What is the first greeting which a convict receives when he or she is
discharged from prison?

Imagine, if you can, the shivering, shrinking, bewildered feeling of the
man or woman who, after, undergoing a term of penal servitude, some of
it passed in hours of solitary confinement, has all this great city
suddenly opened again, with its wilderness of streets, its crowd of
unfamiliar faces, its tremendous temptations, its few resources for the
friendless and the suspected, its great broad thoroughfares, where on
every side may be seen evidences of wealth and plenty; where the tavern
and the gin-shop offer a temporary solace to the wretched; and where,
also, in every neighbourhood, there are evil slums in which vice finds
companionship, and the career of dishonesty and crime can be resumed
without difficulty or delay.

Those who have stood outside the walls of Clerkenwell or Coldbath Fields
prison, and have watched the opening of the gates whence prisoners
emerge into a freedom which is almost paralysing in its first effects,
will tell you how the appearance of these poor wretches is greeted in
low muttered tones by silent slouching men and women who await their
coming. How, after very few words of encouragement and welcome, they are
taken off to some adjacent public-house, there to celebrate their
liberation; and how, almost before a word is spoken, the male prisoner
is provided with a ready-lighted pipe from the mouth of one of his
former companions, in order that he may revive his sense of freedom by
the long-unaccustomed indulgence in tobacco.
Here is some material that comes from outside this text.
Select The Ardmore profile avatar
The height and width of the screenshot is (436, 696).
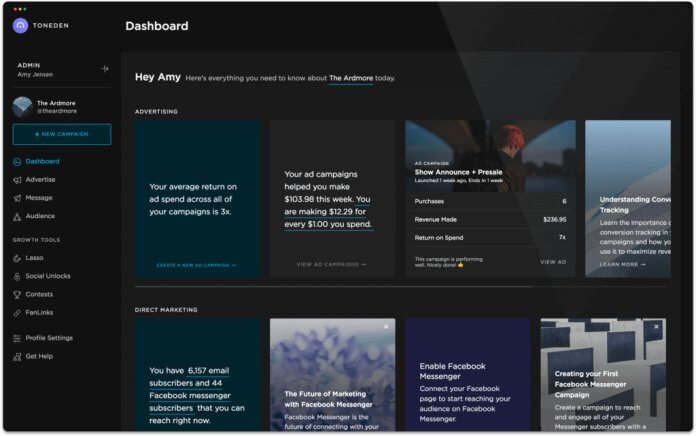point(22,106)
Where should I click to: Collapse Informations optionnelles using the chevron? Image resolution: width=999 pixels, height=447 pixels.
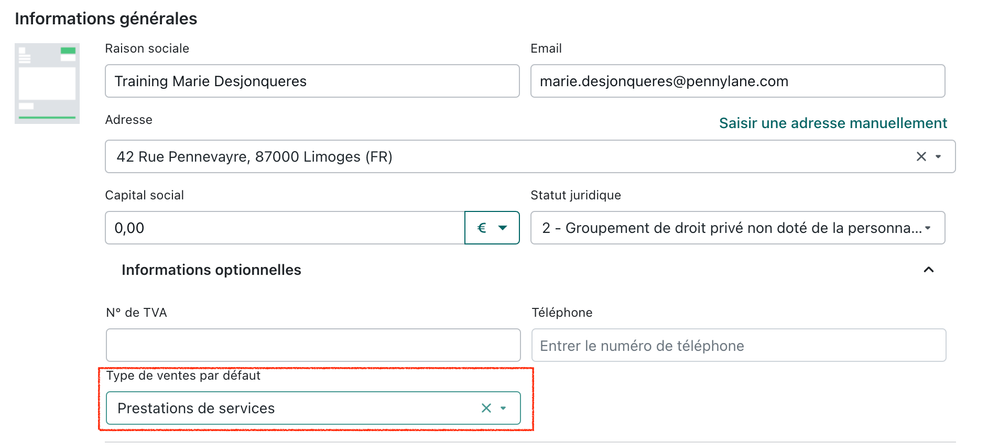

I should be very sorry to cavil at these marks of sympathy. They are
eminently human. They do not always mean direct temptation--that is to
say, they are not necessarily intended to induce the recipient to resume
the evil course which has led to a long and severe punishment. That the
result should be a gradual, if not an immediate, weakening of that
remorse which is too frequently sorrow for having incurred the penalty
rather than repentance of the sin that led to it, is obvious enough; but
what else is to be expected? Not many men or women come out of gaol with
a very robust morality. Without entering into the question how far our
present system of prison discipline and management is calculated to
influence the moral nature of culprits who are under punishments for
various crimes, scarcely ever classified, and never regarded in relation
to the particular circumstances under which they are committed or the
character and disposition, the social status, or the mental and moral
condition of the offender, it may be broadly and barely stated that our
penal legislation is not effectual in promoting the reclamation of the
criminal.

Even if some determination to begin life anew, to avoid associations
that have led to infamy and disgrace to accept any labour anywhere in
order to obtain an honest subsistence, has been working in the mind of a
convict during the period of imprisonment, and under the advice and
remonstrance of the chaplain and the governor, what is to sustain such
half-formed resolutions? Supposing even that the discharged prisoner has
been so amenable to the regulations of the gaol that he or she has had
placed to the credit account that weekly "good-conduct money," which,
when the term of punishment has ended, amounts to a sum sufficient to
provide for immediate necessities, where is employment to be looked for?
In what quarter is the owner of a few shillings--which may have to last
a week or more--to seek a lodging and a meal, and that companionship
which must be one of the keenest longings of the newly-released and yet
solitary and half-dazed creature, who is ready to receive with grateful
avidity any friendly greeting that promises relief from the long
monotony of the gaol?

Surely, then, there can be few conditions which appeal more forcibly to
Christian beneficence than that of the captive who is released after
having undergone a sentence of penal servitude, part of which has been
passed in solitary confinement. Whatever may have been the impressions
made upon the mind during the period of punishment, and the influence
exercised by instruction or exhortation, the very fact of regaining
liberty, the excitement of freedom, and the uncertainty of the first
steps a man or woman is to take outside the prison walls, will always
involve a danger, before which a very large proportion of released
convicts will succumb.

What, then, is being done in order to extend a helping hand to these,
who are among the most destitute and unfortunate; who, even if they have
relatives, may be ashamed to seek their aid, or are doubtful of the
reception that awaits them, while the only companionship which they can
claim at once, and without question, is that which will surround them
with almost irresistible incentives to a lawless life?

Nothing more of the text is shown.